Desta forma, considerando o período de janeiro a maio, a variação acumulada está em -3,42%, enquanto em igual período de 2012 havia ficado em 2,55%. O resultado dos últimos doze meses passou para -0,47%, ficando 6,07 pontos percentuais abaixo dos 5,60% registrados nos doze meses imediatamente anteriores. Em maio de 2012, o índice foi de 0,66%.

O custo nacional da construção por metro quadrado, que em abril fechou em R$ 870,97, em maio caiu para R$ 826,34, sendo R$ 460,08 relativos aos materiais e R$ 366,26 à mão de obra.
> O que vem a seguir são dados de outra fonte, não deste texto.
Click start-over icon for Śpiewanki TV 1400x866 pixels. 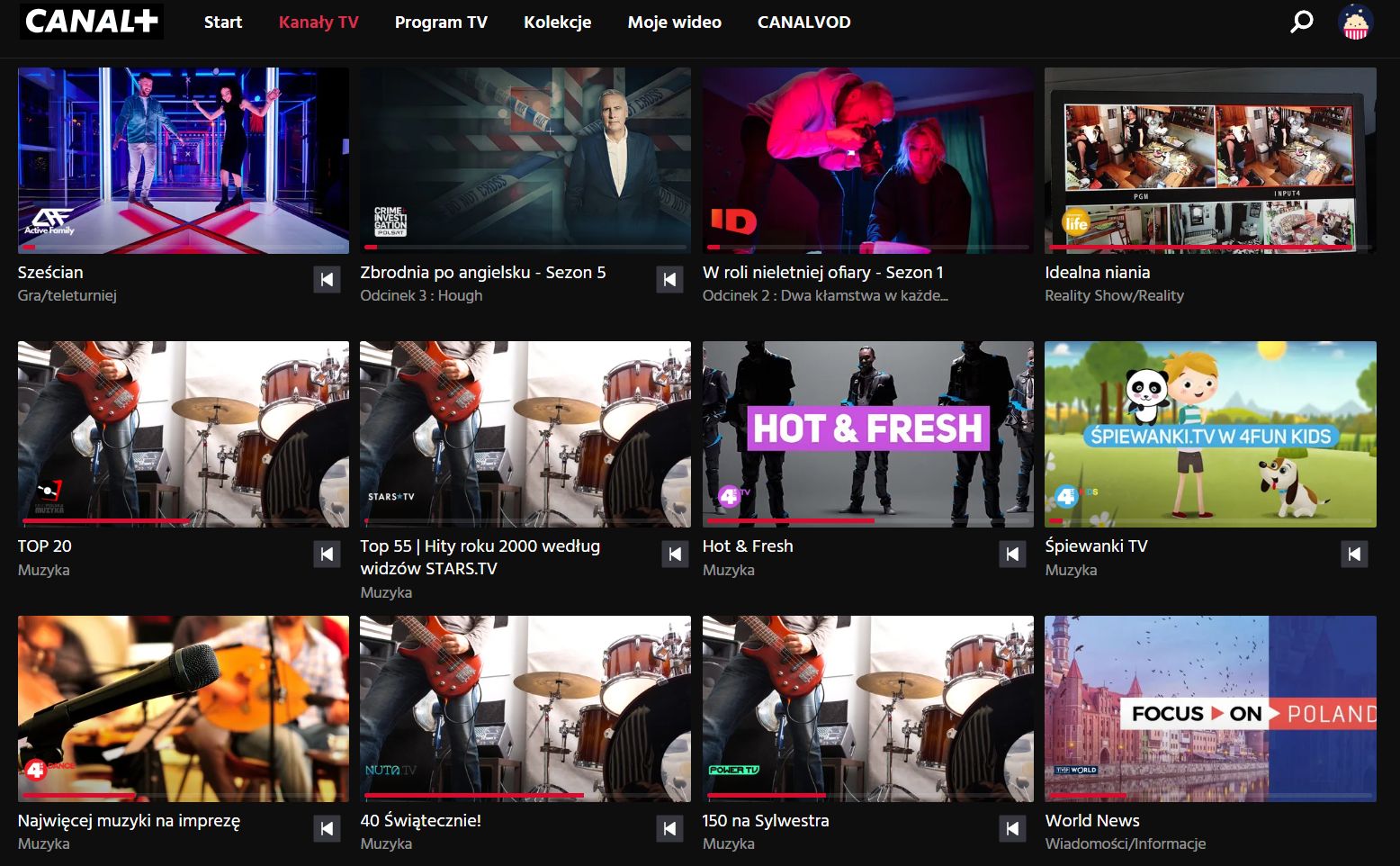coord(1354,554)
A parcela dos materiais apresentou variação de 0,46%, subindo 0,38 ponto percentual em relação ao mês anterior (0,08%); já a mão de obra teve variação de -11,32%, caindo 12,69 pontos percentuais em relação a abril (1,37%). Nos cinco primeiros meses do ano, os acumulados são 1,39% (materiais) e -8,86% (mão de obra), enquanto, em doze meses, foram de 3,03% (materiais) e –4,55% (mão de obra).

Região Norte apresenta maior queda em maio: -5,60%

A Região Norte, com variação de -5,60%, apresentou a maior queda, com a desoneração da folha de pagamento, em maio. Os demais resultados foram: -5,50%(Centro-Oeste), -5,20% (Nordeste), -5,12% (Sul) e -4,87% (Sudeste).

Os custos regionais, por metro quadrado, mais altos são os do Sudeste (R$ 864,41), seguindo-se: Sul (R$ 833,81), Norte (R$ 833,07), Centro-Oeste (823,05) e Nordeste (R$ 776,47).

A Região Sul ficou com a maior variação nos últimos doze meses, atingindo 1,89%.

Paraíba (-1,29%) e Santa Catarina (-2,80%) registram as menores quedas

Devido à pressão exercida pelo reajuste salarial decorrente de acordo coletivo, Paraíba e Santa Catarina registraram as menores quedas, com taxas mensais de -1,29 e -2,80%. Tocantins (-2,89%), Alagoas (-2,92%), Sergipe (-3,70%), Espírito Santo (-3,40%) e São Paulo (-3,86%) também celebraram acordo coletivo, contribuindo para amenizar a queda derivada da desoneração da folha de pagamento.